Task brief.
Copy the records below line for line, changing nothing.

Records.
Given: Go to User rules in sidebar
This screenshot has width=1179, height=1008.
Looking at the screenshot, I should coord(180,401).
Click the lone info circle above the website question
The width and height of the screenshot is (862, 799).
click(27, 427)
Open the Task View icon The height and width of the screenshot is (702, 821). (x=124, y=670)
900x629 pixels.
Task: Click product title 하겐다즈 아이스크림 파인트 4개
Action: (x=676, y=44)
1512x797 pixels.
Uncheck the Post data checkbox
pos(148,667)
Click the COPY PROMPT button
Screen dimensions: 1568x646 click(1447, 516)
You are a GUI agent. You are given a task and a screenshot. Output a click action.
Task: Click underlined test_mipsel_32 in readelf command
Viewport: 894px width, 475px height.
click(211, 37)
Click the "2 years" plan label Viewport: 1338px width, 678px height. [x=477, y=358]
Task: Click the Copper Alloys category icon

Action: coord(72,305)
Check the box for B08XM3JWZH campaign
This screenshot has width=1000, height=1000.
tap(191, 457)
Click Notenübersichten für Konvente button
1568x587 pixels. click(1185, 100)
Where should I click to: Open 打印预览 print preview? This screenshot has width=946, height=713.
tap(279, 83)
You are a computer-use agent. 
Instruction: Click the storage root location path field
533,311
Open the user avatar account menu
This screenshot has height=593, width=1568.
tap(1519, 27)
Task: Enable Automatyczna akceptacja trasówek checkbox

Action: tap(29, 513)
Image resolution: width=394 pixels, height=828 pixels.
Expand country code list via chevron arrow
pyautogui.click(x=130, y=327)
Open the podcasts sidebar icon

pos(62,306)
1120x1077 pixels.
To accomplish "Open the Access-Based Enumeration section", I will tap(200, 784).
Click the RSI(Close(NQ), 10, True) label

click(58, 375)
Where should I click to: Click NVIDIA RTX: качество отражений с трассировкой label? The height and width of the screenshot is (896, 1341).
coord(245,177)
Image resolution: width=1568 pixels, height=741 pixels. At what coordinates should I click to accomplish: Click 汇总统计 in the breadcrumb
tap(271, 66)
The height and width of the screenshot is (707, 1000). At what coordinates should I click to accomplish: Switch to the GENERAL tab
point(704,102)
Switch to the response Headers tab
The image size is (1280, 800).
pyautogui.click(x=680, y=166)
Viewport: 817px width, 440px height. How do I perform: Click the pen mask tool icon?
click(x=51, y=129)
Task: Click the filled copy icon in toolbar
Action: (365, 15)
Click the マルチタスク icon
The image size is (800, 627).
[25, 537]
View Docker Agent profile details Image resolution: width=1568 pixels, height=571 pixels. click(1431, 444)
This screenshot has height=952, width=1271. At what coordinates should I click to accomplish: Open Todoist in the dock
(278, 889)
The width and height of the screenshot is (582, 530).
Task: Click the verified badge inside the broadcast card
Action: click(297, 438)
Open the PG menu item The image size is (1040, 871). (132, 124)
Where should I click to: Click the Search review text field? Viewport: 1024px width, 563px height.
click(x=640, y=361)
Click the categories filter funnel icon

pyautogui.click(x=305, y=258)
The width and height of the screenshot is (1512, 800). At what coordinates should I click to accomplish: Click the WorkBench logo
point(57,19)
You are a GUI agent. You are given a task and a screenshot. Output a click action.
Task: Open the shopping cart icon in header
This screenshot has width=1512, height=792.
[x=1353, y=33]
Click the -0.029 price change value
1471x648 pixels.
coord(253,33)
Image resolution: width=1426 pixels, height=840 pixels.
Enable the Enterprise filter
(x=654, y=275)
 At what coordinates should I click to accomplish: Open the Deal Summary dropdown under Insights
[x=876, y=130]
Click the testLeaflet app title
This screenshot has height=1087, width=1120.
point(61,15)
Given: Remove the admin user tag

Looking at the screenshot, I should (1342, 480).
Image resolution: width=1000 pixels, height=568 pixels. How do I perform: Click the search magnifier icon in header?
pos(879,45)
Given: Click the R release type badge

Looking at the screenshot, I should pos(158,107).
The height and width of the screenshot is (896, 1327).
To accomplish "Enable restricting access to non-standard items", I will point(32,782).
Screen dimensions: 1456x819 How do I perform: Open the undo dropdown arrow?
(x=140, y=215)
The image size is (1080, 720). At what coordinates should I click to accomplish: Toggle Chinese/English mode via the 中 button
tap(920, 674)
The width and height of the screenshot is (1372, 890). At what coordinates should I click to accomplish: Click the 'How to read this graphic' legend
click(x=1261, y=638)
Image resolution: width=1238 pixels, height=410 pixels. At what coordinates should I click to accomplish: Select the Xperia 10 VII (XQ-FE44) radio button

Final result.
Given: Go to User rules in sidebar
This screenshot has width=1179, height=1008.
Looking at the screenshot, I should coord(180,401).
Click the lone info circle above the website question
The width and height of the screenshot is (862, 799).
click(27, 427)
Open the Task View icon The height and width of the screenshot is (702, 821). (x=124, y=670)
900x629 pixels.
Task: Click product title 하겐다즈 아이스크림 파인트 4개
Action: (x=676, y=44)
1512x797 pixels.
Uncheck the Post data checkbox
pos(148,667)
Click the COPY PROMPT button
Screen dimensions: 1568x646 click(1447, 516)
You are a GUI agent. You are given a task and a screenshot. Output a click action.
Task: Click underlined test_mipsel_32 in readelf command
Viewport: 894px width, 475px height.
click(211, 37)
Click the "2 years" plan label Viewport: 1338px width, 678px height. [x=477, y=358]
Task: Click the Copper Alloys category icon

Action: coord(72,305)
Check the box for B08XM3JWZH campaign
This screenshot has width=1000, height=1000.
tap(191, 457)
Click Notenübersichten für Konvente button
1568x587 pixels. click(1185, 100)
Where should I click to: Open 打印预览 print preview? This screenshot has width=946, height=713.
tap(279, 83)
You are a computer-use agent. 
Instruction: Click the storage root location path field
533,311
Open the user avatar account menu
This screenshot has height=593, width=1568.
tap(1519, 27)
Task: Enable Automatyczna akceptacja trasówek checkbox

Action: tap(29, 513)
Image resolution: width=394 pixels, height=828 pixels.
Expand country code list via chevron arrow
pyautogui.click(x=130, y=327)
Open the podcasts sidebar icon

pos(62,306)
1120x1077 pixels.
To accomplish "Open the Access-Based Enumeration section", I will tap(200, 784).
Click the RSI(Close(NQ), 10, True) label

click(58, 375)
Where should I click to: Click NVIDIA RTX: качество отражений с трассировкой label? The height and width of the screenshot is (896, 1341).
coord(245,177)
Image resolution: width=1568 pixels, height=741 pixels. At what coordinates should I click to accomplish: Click 汇总统计 in the breadcrumb
tap(271, 66)
The height and width of the screenshot is (707, 1000). At what coordinates should I click to accomplish: Switch to the GENERAL tab
point(704,102)
Switch to the response Headers tab
The image size is (1280, 800).
pyautogui.click(x=680, y=166)
Viewport: 817px width, 440px height. How do I perform: Click the pen mask tool icon?
click(x=51, y=129)
Task: Click the filled copy icon in toolbar
Action: (365, 15)
Click the マルチタスク icon
The image size is (800, 627).
[25, 537]
View Docker Agent profile details Image resolution: width=1568 pixels, height=571 pixels. click(1431, 444)
This screenshot has height=952, width=1271. At what coordinates should I click to accomplish: Open Todoist in the dock
(278, 889)
The width and height of the screenshot is (582, 530).
Task: Click the verified badge inside the broadcast card
Action: click(297, 438)
Open the PG menu item The image size is (1040, 871). (132, 124)
Where should I click to: Click the Search review text field? Viewport: 1024px width, 563px height.
click(x=640, y=361)
Click the categories filter funnel icon

pyautogui.click(x=305, y=258)
The width and height of the screenshot is (1512, 800). At what coordinates should I click to accomplish: Click the WorkBench logo
point(57,19)
You are a GUI agent. You are given a task and a screenshot. Output a click action.
Task: Open the shopping cart icon in header
This screenshot has width=1512, height=792.
[x=1353, y=33]
Click the -0.029 price change value
1471x648 pixels.
coord(253,33)
Image resolution: width=1426 pixels, height=840 pixels.
Enable the Enterprise filter
(x=654, y=275)
 At what coordinates should I click to accomplish: Open the Deal Summary dropdown under Insights
[x=876, y=130]
Click the testLeaflet app title
This screenshot has height=1087, width=1120.
point(61,15)
Given: Remove the admin user tag

Looking at the screenshot, I should (1342, 480).
Image resolution: width=1000 pixels, height=568 pixels. How do I perform: Click the search magnifier icon in header?
pos(879,45)
Given: Click the R release type badge

Looking at the screenshot, I should pos(158,107).
The height and width of the screenshot is (896, 1327).
To accomplish "Enable restricting access to non-standard items", I will point(32,782).
Screen dimensions: 1456x819 How do I perform: Open the undo dropdown arrow?
(x=140, y=215)
The image size is (1080, 720). At what coordinates should I click to accomplish: Toggle Chinese/English mode via the 中 button
tap(920, 674)
The width and height of the screenshot is (1372, 890). At what coordinates should I click to accomplish: Click the 'How to read this graphic' legend
click(x=1261, y=638)
Image resolution: width=1238 pixels, height=410 pixels. At what coordinates should I click to accomplish: Select the Xperia 10 VII (XQ-FE44) radio button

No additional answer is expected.